The Open Health Services and Policy Journal

2008, 1 : 12-18
Published online 2008 August 22. DOI: 10.2174/1874924000801010012
Publisher ID: TOHSPJ-1-12

Variation in Hispanic Self-Identification, Spanish Surname, and Geocoding: Implications for Ethnicity Data Collection

Debra P. Ritzwoller , Nikki Carroll , Bridget Gaglio , Anna Sukhanova , Fabio A. Almeida , Melanie A. Stopponi and Diego Osuna
Institute for Health Research Kaiser Permanente Colorado, Denver, CO 80237-8066, USA.

ABSTRACT

This study examines the variation in surname analysis and geocoding, and their association with self-identified Hispanics in an HMO. We collected ethnicity data from three studies, and employed Spanish surname software and census tract level geocoding to create proxies for Hispanic ethnicity. We computed sensitivity, specificity, and estimated multivariate logistic regression models to examine the variation in the likelihood of a match between self-identified Hispanics and surname. Sensitivity and specificity with respect to surname varied across the three studies, ranging from 57%-91% and 89%-96%, respectively.
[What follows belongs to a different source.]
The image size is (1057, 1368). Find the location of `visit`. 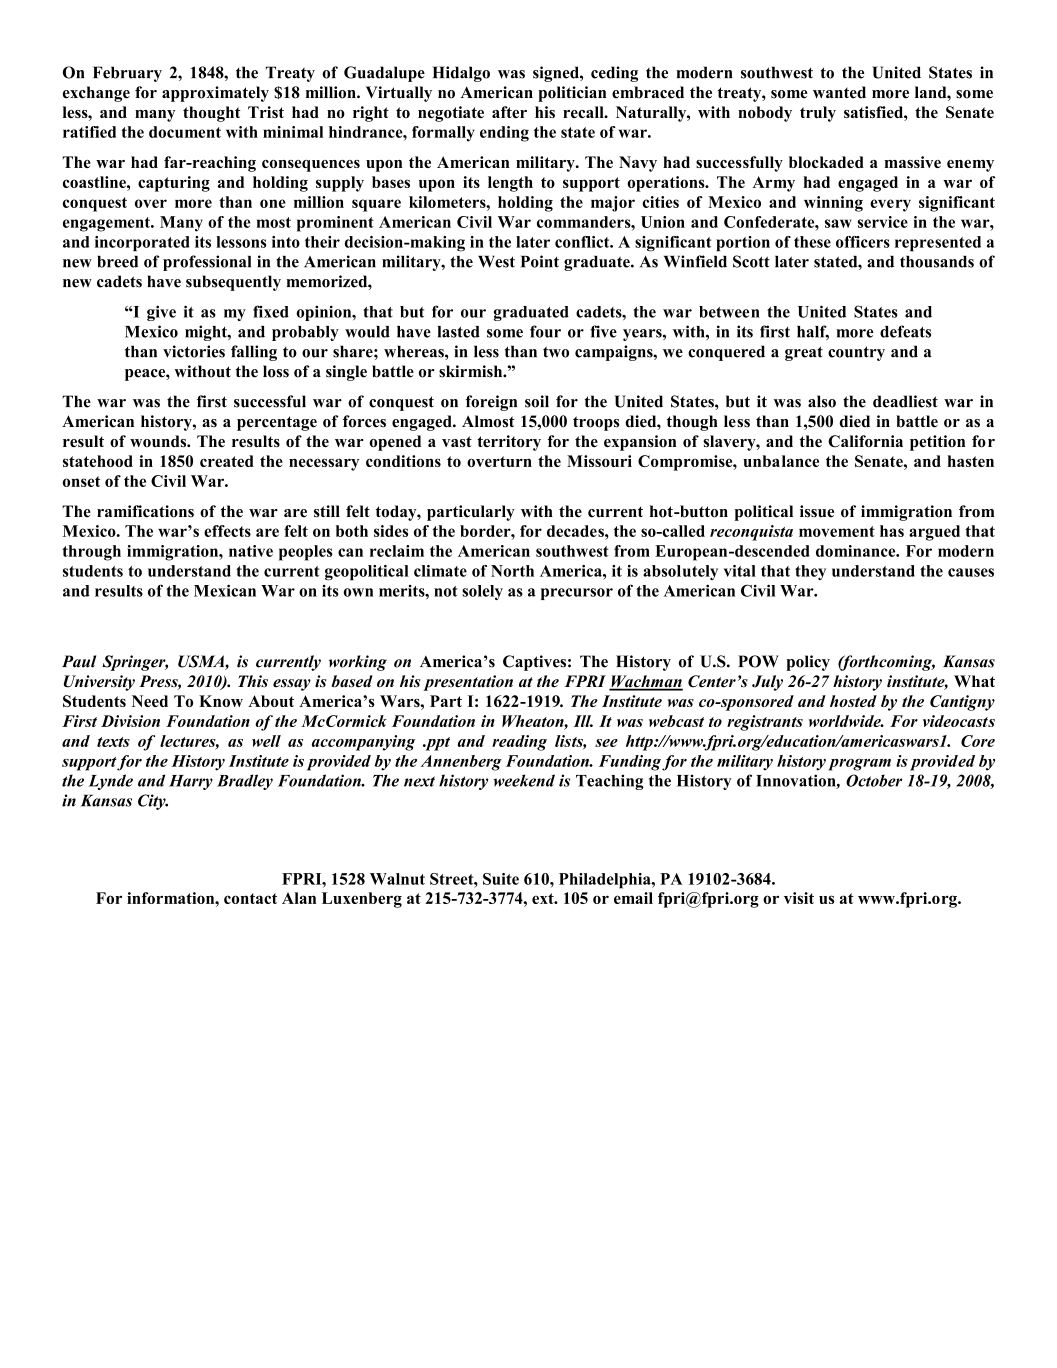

Relative to self-report, the sensitivity of the census tract measure of density of Hispanics, varied from 5%-15%. Multivariate models suggest that the likelihood of a match between self-identified Hispanics and surname was not associated with age or gender. Self-identified Hispanics living in neighborhoods with the highest density of Hispanics were less likely than those in more mixed neighborhoods to have a Spanish surname. Employing the Spanish surname software on only densely populated Hispanic census tracts may not always improve the likelihood of correctly identifying Hispanic subjects.